Any other good sites I should try?

Thanks,
David


----------



## tomandrobin (Feb 2, 2008)

I have had great success at mouseowners. Disboards is so/so on trades, plus they are more stingent on trading and bartering. I have not used tug for DVC trades, many here tend to think its too over rated.

Are you trying to trade in to DVC or trade DVC points for one of your units?


----------



## benjaminb13 (Feb 2, 2008)

Hi guys- 
Are the Disney and Mouseowners boards strictly for DVC to DVC exchanges only?
I currently Own HGVC and Hyatt- 
Planning to visit Disney world i+ cruise n 2009- Probably instead of Hawaii- Wanted to exchange and check out AKV.


----------



## tomandrobin (Feb 2, 2008)

benjaminb13 said:


> Hi guys-
> Are the Disney and Mouseowners boards strictly for DVC to DVC exchanges only?
> I currently Own HGVC and Hyatt-
> Planning to visit Disney world i+ cruise n 2009- Probably instead of Hawaii- Wanted to exchange and check out AKV.

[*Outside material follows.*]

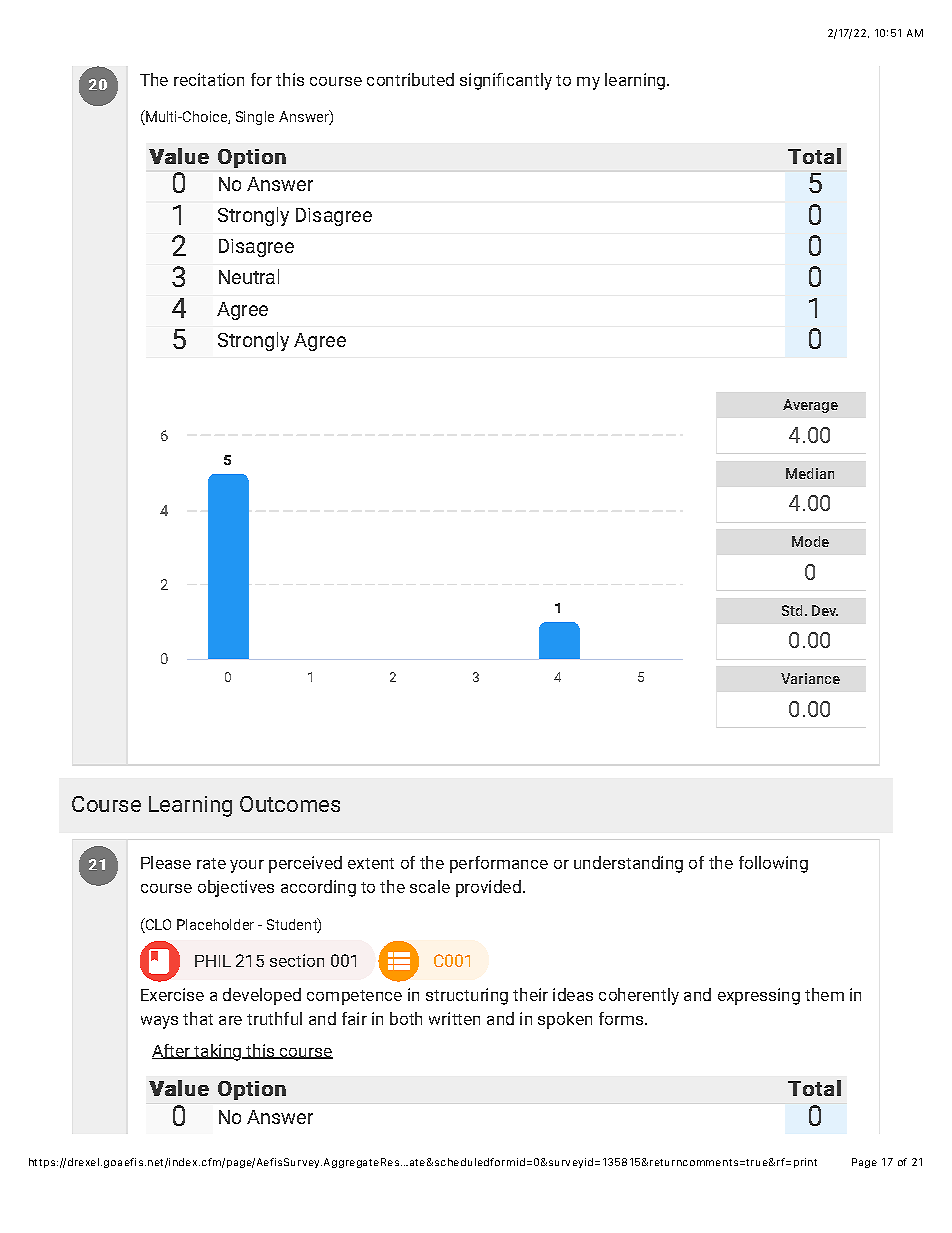 Image resolution: width=952 pixels, height=1233 pixels. What do you see at coordinates (255, 118) in the screenshot?
I see `Single` at bounding box center [255, 118].
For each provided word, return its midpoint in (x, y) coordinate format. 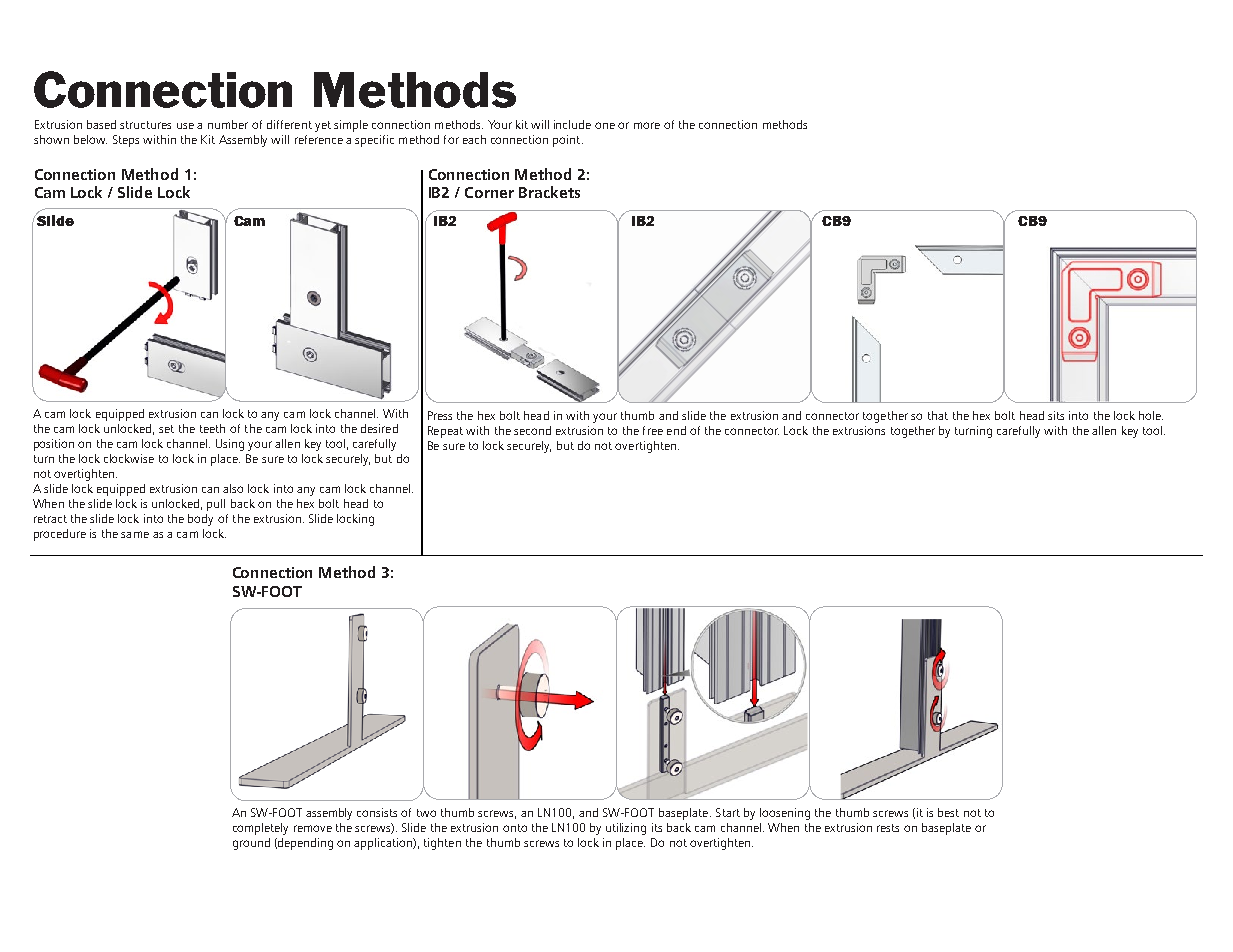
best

You can offer other timeshares for trade to dvc


----------



## 3kids4me (Feb 4, 2008)

I once tried to post a direct exchange on Disboards, but it kept getting deleted for one reason or another.  (My format was not in the right order once, and then the next time they didn't like that I was offering a choice of weeks instead of one specific week.)  I just gave up after that!

Sharon


----------



## Denise L (Feb 4, 2008)

On the disboards, it is kind of hard to post a direct exchange. It used to be that you had to have a confirmed reservation at your _non-DVC home resort _(and they will verify this with you) and couldn't post it until 6 months out.  This made it difficult for me to trade Maui, for example, because people would want to plan further out than 6 months for airfare.  But, rules are rules. I'm not sure if they have changed them.


----------



## DVC Mike (Feb 5, 2008)

3kids4me said:


> I once tried to post a direct exchange on Disboards, but it kept getting deleted for one reason or another. (My format was not in the right order once, and then the next time they didn't like that I was offering a choice of weeks instead of one specific week.) I just gave up after that!
> 
> Sharon


 
The rules on MouseOwners.com are less strict than those on DisBoads.com


----------



## icydog (Feb 9, 2008)

On tug there is a direct exchange list. On Redweek there is a Wishes list. On Mousesavers there is a direct exchange list. What are you interested in exchanging. I have exchanged for my DVC in the past. Sometimes it is the only way to get the value out of my high priced points. II exchanges are not the best using Disney's limited II inventory so I am open to other opportunities. I also cannot get into RCI locations like Sanibel, the Keys etc.

I have to tell you that sometimes folks think I am gullible, or they don't have a clue as to the value of DVC. I get requests for exchanges to studios in the summertime in Dayton Beach for a two bdrm Beach Club Villas. No kidding someone asked me to do that.


----------